COMET • Vol. 6, No. 13 – 28 April 2005


(1) Advance Notice– Request for Proposals-Improving Teacher Quality

Source:  Karen Humphrey, California Postsecondary Education Commission (via Susie Hakansson)
URL:    [NOTE:  Due to CPEC’s office move, this Web site will be unavailable until at least Tuesday, May 3, 2005.]

The California Postsecondary Education Commission (CPEC) announces that it will issue a Request for Proposals for the federal Improving Teacher Quality grant program in mid-May 2005.  These grants are funded under Title II-A of the No Child Left Behind Act (NCLB) of 2001 to support professional development activities for prospective, new, and veteran teachers.

The 2005 Request for Proposals will target a single initiative–addressing academic literacy in all subject areas in secondary education.  Projects will be funded for up to three years.  Projects must be based on scientifically based research and also must include a plan for evaluation research to be conducted in conjunction with the professional development that is delivered.  More details will be available upon release of the Request for Proposals.

KEY DATES (These dates are subject to change, so please check the CPEC Web site at after May 3, 2005 for updated information.)

Mid-May 2005 (approximately May 16)

Request for Proposals is posted on CPEC Web site and mailed to institutions and agencies.

May 24-26

Technical Assistance Workshops to be held from 9:30 a.m.-12:30 p.m. (Check Web site for specific locations.):

May 24–Los Angeles Area

May 25–Central San Joaquin Valley

May 26-East Bay/Oakland

June 17

Deadline to submit notice of intent to apply (required in order to receive application)

August 1

Deadline to submit proposals

August 5- August 26

Proposals reviewed and rated; finalists selected

September 6 – September 12

Interviews with finalists

October 1, 2005 (anticipated)

Grant awards announced

Interested agencies are encouraged to form partnerships in advance of the submission deadlines.  Partnerships eligible for Improving Teacher Quality grants through CPEC must include an institution of higher education as lead applicant.  The institution’s School or Department of Education AND a department in the school of arts and sciences must both be represented in the partnership.  In addition, the partnerships must include a high need K-12 Local Educational Agency (LEA).  Additional partners, including additional institutions of higher education, K-12 agencies, businesses, and nonprofit community-based organizations, may be included.

Print copies of the Request for Proposals will be mailed on the release date and will be available as a PDF file at the Improving Teacher Quality Web site (below) on the same date.  Additional information and program contacts are available at the above Web site.

(2) Governor Schwarzenegger Announces Appointments to the State Board of Education

Source: State of California Office of the Governor – 21 April 2005

On April 21, Governor Arnold Schwarzenegger announced the following appointments to the State Board of Education:

Yvonne Chan, 60, of Northridge is the principal of the Vaughn Next Century Learning Center, which serves 1,700 pre-kindergartener through 8th grade students living in poverty in Los Angeles. In addition, she is an adjunct professor at the University of California, Los Angeles and serves as the mayor’s appointee on the Los Angeles City Commission for Children, Youth, and Families. (Chan is a Democrat.)

Kenneth Noonan, 64, of Oceanside–Since 1997 he has served as the superintendent of the Oceanside Unified School District. He previously served as superintendent of the Corcoran and Gilroy Unified School Districts. He began his career in education as an English and social studies teacher at Bell Gardens High School and Montebello Junior High School in 1966. (Noonan is a Republican.)

Records from a collection:
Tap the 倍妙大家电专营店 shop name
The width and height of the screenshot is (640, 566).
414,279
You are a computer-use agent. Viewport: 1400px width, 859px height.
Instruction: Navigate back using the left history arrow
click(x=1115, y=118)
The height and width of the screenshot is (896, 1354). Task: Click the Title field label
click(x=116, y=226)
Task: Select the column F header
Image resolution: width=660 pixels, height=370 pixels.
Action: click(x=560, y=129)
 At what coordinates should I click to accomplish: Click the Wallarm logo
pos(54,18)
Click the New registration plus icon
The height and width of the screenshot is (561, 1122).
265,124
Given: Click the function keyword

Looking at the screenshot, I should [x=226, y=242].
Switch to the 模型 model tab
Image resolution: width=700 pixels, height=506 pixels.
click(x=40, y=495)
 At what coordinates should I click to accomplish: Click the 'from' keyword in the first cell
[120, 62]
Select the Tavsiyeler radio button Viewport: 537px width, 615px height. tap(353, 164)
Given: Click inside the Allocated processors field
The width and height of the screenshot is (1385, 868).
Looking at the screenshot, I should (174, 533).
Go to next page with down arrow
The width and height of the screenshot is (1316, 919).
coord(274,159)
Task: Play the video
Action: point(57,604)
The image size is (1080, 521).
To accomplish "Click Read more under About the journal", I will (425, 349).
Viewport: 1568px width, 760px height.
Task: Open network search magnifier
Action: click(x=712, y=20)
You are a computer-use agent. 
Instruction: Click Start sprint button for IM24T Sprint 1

Requests ->
[A] Reproduce the COMET newsletter text between "(1) Advance Notice–" and "(via Susie Hakansson)", inclusive, and swap "Advance Notice" for "Early Notice".
[B] Carry the COMET newsletter on past its final sentence.
None of the data is needed here.

Results by task ->
[A]
(1) Early Notice– Request for Proposals-Improving Teacher Quality

Source:  Karen Humphrey, California Postsecondary Education Commission (via Susie Hakansson)

[B]
Both appointments are for 4-year terms and require Senate confirmation.

(3) “Oceanside Schools Chief is Named to State Board” by Sherry Parmet

Source: San Diego Union-Tribune – 22 April 2005

Oceanside schools Superintendent Ken Noonan was appointed by Gov. Arnold Schwarzenegger yesterday to the state Board of Education. Though it is a highly sought-after position, the governor’s office courted Noonan for one of three vacant seats. He was asked to apply and then flown to Sacramento for an interview a few days later.

The state Board of Education sets policy for more than 6 million kindergarten- through 12th-grade students enrolled in public education. That policy includes adopting textbooks, establishing state academic content standards in the core subjects, and approving a statewide testing program.

Noonan will continue as superintendent of Oceanside Unified while he serves on the 11-member state board.

Noonan was tapped for several reasons. Under his leadership in Oceanside, test scores have soared, the achievement gap between white students and minorities has narrowed, and a $125 million school construction bond was passed…

In 1999, no Oceanside school had reached the state’s goal of 800 on the Academic Performance Index, which assigns schools a score between 200 and 1000 based on test scores. This year, five schools exceeded that benchmark, and the number of schools surpassing 700 since 1999 quadrupled to 16.

Noonan thrust Oceanside Unified into the spotlight with his implementation of Proposition 227, a voter initiative that largely dismantled bilingual education. Many districts continued to offer bilingual instruction to students who submitted waivers. But Oceanside Unified denied most waivers. The test scores of English learners showed immediate improvement in the first couple of years after the switch to English-only instruction.

Noonan and administrators of El Camino High School were among representatives of four schools nationwide recently invited by the U.S. Department of Education to explain to an educational task force in Washington, D.C., how they closed the achievement gap…

One vacancy on the state education board remains.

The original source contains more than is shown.